Location: Soybean Genomics and Improvement
Project Number: 1245-21000-269-00
Start Date: May 09, 2013
End Date: May 08, 2018
Rhizobial cultures will be managed by their preservation, quality control and disbursement to ARS customers upon request. Technical information about rhizobia, their isolation, culturing and symbiosis and advice will be given. New rhizobial cultures will be isolated from soil samples. Emphasis will be placed on preparing and sending cultures for long-term backup at the USDA, ARS, National Center for Genetic Resources Preservation, Fort Collins, CO. The goal is to send the most important rhizobia accessions for the grain legumes and forages.

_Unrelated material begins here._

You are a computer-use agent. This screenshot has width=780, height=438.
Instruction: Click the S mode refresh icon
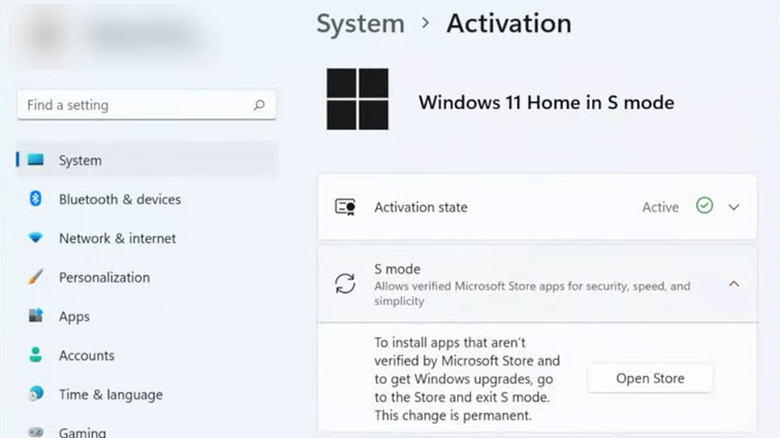(345, 283)
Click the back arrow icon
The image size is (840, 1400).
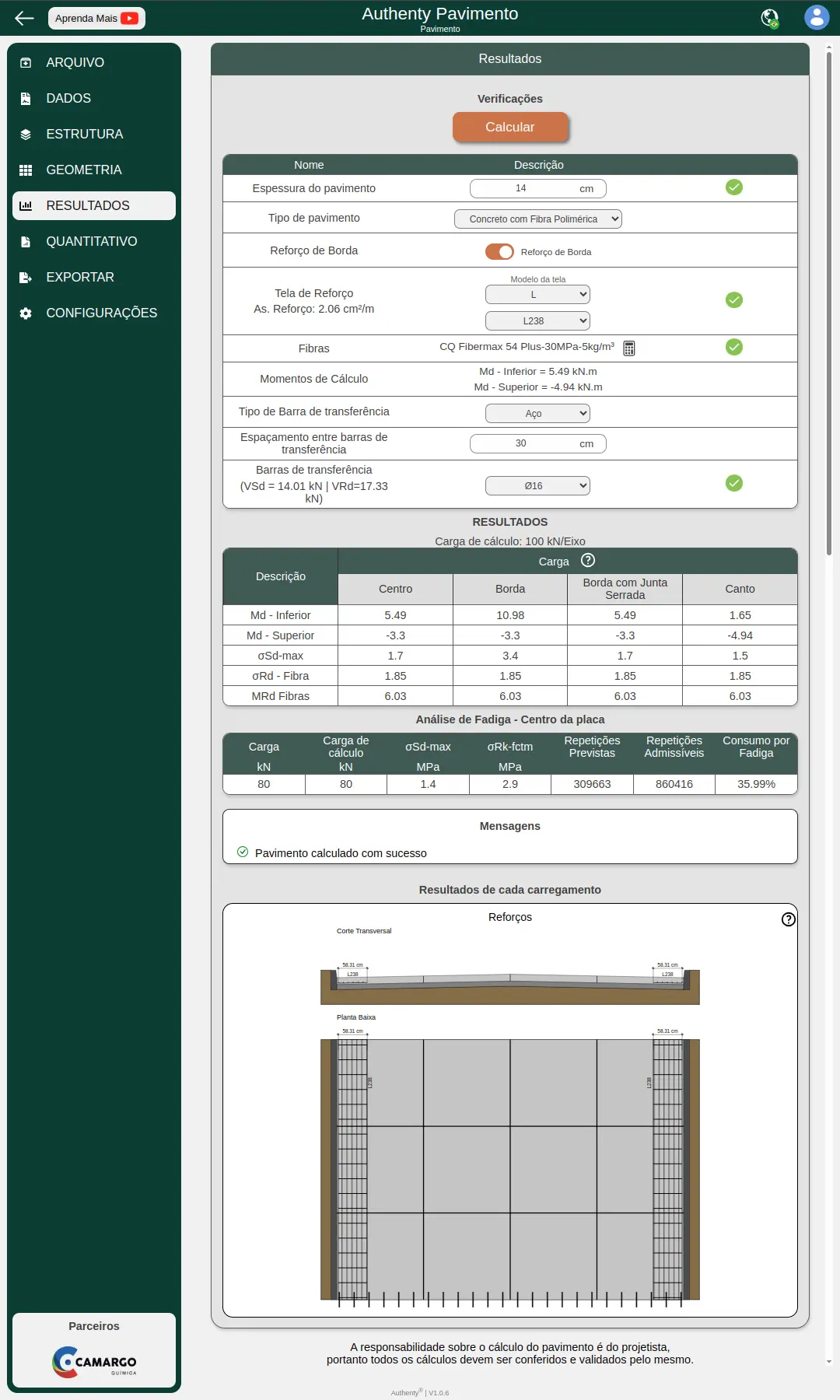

Research will be conducted to determine the impact of soybean genotype, location and year on the genotype of Bradyrhizobium that forms nitrogen-fixing nodules in typical U.S. soybean production fields. The soybean genotypes will consist of a diverse set of genotypes including the major ancestral cultivars that form the genetic base of U.S. soybeans, elite cultivars, and a highly diverse sets of Glycine max landraces and G. soja (wild soybean) genotypes selected based upon the genetic analysis of the USDA Soybean Germplasm Collection with 50,000 single nucleotide polymorphism (SNP) DNA markers. Nodules will be harvested from these field-grown plants and analyzed to determine the strain of B. japonicum or B. elkanii that form nodules. The resulting nodule occupancy data will be used to determine if differences among the genotypes are present for % nodule occupancy by B. japonicum genotypes and/or % occupancy by B. elkanii genotypes.